**Exercise description**
What the task needs is the data below, written out verbatim.

**Records to use**

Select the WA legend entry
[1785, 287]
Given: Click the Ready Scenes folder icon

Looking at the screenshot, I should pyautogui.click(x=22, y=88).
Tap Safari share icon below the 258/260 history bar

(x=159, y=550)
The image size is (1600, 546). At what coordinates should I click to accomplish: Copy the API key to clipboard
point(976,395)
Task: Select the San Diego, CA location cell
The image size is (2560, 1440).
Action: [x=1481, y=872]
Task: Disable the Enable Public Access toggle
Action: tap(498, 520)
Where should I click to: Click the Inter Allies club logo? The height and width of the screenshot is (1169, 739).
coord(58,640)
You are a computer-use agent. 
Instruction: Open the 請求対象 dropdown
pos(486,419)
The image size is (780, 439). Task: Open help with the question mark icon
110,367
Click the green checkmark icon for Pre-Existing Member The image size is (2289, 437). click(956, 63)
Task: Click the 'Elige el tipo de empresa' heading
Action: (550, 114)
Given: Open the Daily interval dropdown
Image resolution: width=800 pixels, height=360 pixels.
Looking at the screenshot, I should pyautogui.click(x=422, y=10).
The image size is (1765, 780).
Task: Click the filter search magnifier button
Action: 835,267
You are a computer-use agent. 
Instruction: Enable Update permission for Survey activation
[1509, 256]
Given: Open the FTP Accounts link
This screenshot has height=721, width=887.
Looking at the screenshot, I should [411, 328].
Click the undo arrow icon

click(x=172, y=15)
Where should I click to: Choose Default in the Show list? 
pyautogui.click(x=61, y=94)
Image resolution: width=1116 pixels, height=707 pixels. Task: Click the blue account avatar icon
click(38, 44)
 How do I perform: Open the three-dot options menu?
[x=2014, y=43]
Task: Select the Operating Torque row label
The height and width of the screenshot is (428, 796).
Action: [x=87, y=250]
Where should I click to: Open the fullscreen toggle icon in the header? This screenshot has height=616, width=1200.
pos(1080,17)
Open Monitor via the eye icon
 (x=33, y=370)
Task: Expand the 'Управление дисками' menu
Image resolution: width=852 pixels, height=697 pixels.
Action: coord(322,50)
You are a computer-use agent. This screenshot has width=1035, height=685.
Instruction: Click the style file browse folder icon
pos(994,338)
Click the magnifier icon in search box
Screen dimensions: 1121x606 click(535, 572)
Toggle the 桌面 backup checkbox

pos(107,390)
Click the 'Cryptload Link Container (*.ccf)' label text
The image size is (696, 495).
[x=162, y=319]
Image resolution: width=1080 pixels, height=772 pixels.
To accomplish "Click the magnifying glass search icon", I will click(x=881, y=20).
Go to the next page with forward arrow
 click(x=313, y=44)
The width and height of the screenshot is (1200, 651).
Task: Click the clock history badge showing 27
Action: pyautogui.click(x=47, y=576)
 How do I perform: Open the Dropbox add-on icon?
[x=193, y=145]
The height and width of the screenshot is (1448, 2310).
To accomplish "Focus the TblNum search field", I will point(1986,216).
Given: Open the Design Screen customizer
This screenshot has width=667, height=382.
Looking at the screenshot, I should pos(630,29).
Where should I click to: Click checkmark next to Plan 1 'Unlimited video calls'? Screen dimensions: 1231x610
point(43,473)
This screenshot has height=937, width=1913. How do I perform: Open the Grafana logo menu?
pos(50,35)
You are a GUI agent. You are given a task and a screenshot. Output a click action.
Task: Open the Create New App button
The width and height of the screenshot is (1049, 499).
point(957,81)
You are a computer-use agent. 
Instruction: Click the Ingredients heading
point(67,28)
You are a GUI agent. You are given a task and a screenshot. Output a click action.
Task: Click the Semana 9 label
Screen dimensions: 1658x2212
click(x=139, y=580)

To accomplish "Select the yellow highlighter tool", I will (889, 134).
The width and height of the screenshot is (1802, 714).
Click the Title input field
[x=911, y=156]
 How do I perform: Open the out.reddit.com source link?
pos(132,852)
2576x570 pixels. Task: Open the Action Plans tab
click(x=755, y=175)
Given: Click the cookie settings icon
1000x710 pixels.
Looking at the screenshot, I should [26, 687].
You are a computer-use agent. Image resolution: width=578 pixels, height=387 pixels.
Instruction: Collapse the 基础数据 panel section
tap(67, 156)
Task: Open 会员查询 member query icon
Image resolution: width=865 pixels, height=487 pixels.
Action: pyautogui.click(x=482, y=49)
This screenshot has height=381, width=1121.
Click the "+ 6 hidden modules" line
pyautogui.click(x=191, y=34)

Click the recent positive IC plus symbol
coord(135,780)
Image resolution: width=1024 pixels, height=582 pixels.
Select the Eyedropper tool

**Worked solution**
Select the WA legend entry
[1785, 287]
Given: Click the Ready Scenes folder icon

Looking at the screenshot, I should pyautogui.click(x=22, y=88).
Tap Safari share icon below the 258/260 history bar

(x=159, y=550)
The image size is (1600, 546). At what coordinates should I click to accomplish: Copy the API key to clipboard
point(976,395)
Task: Select the San Diego, CA location cell
The image size is (2560, 1440).
Action: [x=1481, y=872]
Task: Disable the Enable Public Access toggle
Action: tap(498, 520)
Where should I click to: Click the Inter Allies club logo? The height and width of the screenshot is (1169, 739).
coord(58,640)
You are a computer-use agent. 
Instruction: Open the 請求対象 dropdown
pos(486,419)
The image size is (780, 439). Task: Open help with the question mark icon
110,367
Click the green checkmark icon for Pre-Existing Member The image size is (2289, 437). click(956, 63)
Task: Click the 'Elige el tipo de empresa' heading
Action: (550, 114)
Given: Open the Daily interval dropdown
Image resolution: width=800 pixels, height=360 pixels.
Looking at the screenshot, I should pyautogui.click(x=422, y=10).
The image size is (1765, 780).
Task: Click the filter search magnifier button
Action: 835,267
You are a computer-use agent. 
Instruction: Enable Update permission for Survey activation
[1509, 256]
Given: Open the FTP Accounts link
This screenshot has height=721, width=887.
Looking at the screenshot, I should [411, 328].
Click the undo arrow icon

click(x=172, y=15)
Where should I click to: Choose Default in the Show list? 
pyautogui.click(x=61, y=94)
Image resolution: width=1116 pixels, height=707 pixels. Task: Click the blue account avatar icon
click(38, 44)
 How do I perform: Open the three-dot options menu?
[x=2014, y=43]
Task: Select the Operating Torque row label
The height and width of the screenshot is (428, 796).
Action: [x=87, y=250]
Where should I click to: Open the fullscreen toggle icon in the header? This screenshot has height=616, width=1200.
pos(1080,17)
Open Monitor via the eye icon
 (x=33, y=370)
Task: Expand the 'Управление дисками' menu
Image resolution: width=852 pixels, height=697 pixels.
Action: coord(322,50)
You are a computer-use agent. This screenshot has width=1035, height=685.
Instruction: Click the style file browse folder icon
pos(994,338)
Click the magnifier icon in search box
Screen dimensions: 1121x606 click(535, 572)
Toggle the 桌面 backup checkbox

pos(107,390)
Click the 'Cryptload Link Container (*.ccf)' label text
The image size is (696, 495).
[x=162, y=319]
Image resolution: width=1080 pixels, height=772 pixels.
To accomplish "Click the magnifying glass search icon", I will click(x=881, y=20).
Go to the next page with forward arrow
 click(x=313, y=44)
The width and height of the screenshot is (1200, 651).
Task: Click the clock history badge showing 27
Action: pyautogui.click(x=47, y=576)
 How do I perform: Open the Dropbox add-on icon?
[x=193, y=145]
The height and width of the screenshot is (1448, 2310).
To accomplish "Focus the TblNum search field", I will point(1986,216).
Given: Open the Design Screen customizer
This screenshot has width=667, height=382.
Looking at the screenshot, I should pos(630,29).
Where should I click to: Click checkmark next to Plan 1 'Unlimited video calls'? Screen dimensions: 1231x610
point(43,473)
This screenshot has height=937, width=1913. How do I perform: Open the Grafana logo menu?
pos(50,35)
You are a GUI agent. You are given a task and a screenshot. Output a click action.
Task: Open the Create New App button
The width and height of the screenshot is (1049, 499).
point(957,81)
You are a computer-use agent. 
Instruction: Click the Ingredients heading
point(67,28)
You are a GUI agent. You are given a task and a screenshot. Output a click action.
Task: Click the Semana 9 label
Screen dimensions: 1658x2212
click(x=139, y=580)

To accomplish "Select the yellow highlighter tool", I will (889, 134).
The width and height of the screenshot is (1802, 714).
Click the Title input field
[x=911, y=156]
 How do I perform: Open the out.reddit.com source link?
pos(132,852)
2576x570 pixels. Task: Open the Action Plans tab
click(x=755, y=175)
Given: Click the cookie settings icon
1000x710 pixels.
Looking at the screenshot, I should [26, 687].
You are a computer-use agent. Image resolution: width=578 pixels, height=387 pixels.
Instruction: Collapse the 基础数据 panel section
tap(67, 156)
Task: Open 会员查询 member query icon
Image resolution: width=865 pixels, height=487 pixels.
Action: pyautogui.click(x=482, y=49)
This screenshot has height=381, width=1121.
Click the "+ 6 hidden modules" line
pyautogui.click(x=191, y=34)

Click the recent positive IC plus symbol
coord(135,780)
Image resolution: width=1024 pixels, height=582 pixels.
Select the Eyedropper tool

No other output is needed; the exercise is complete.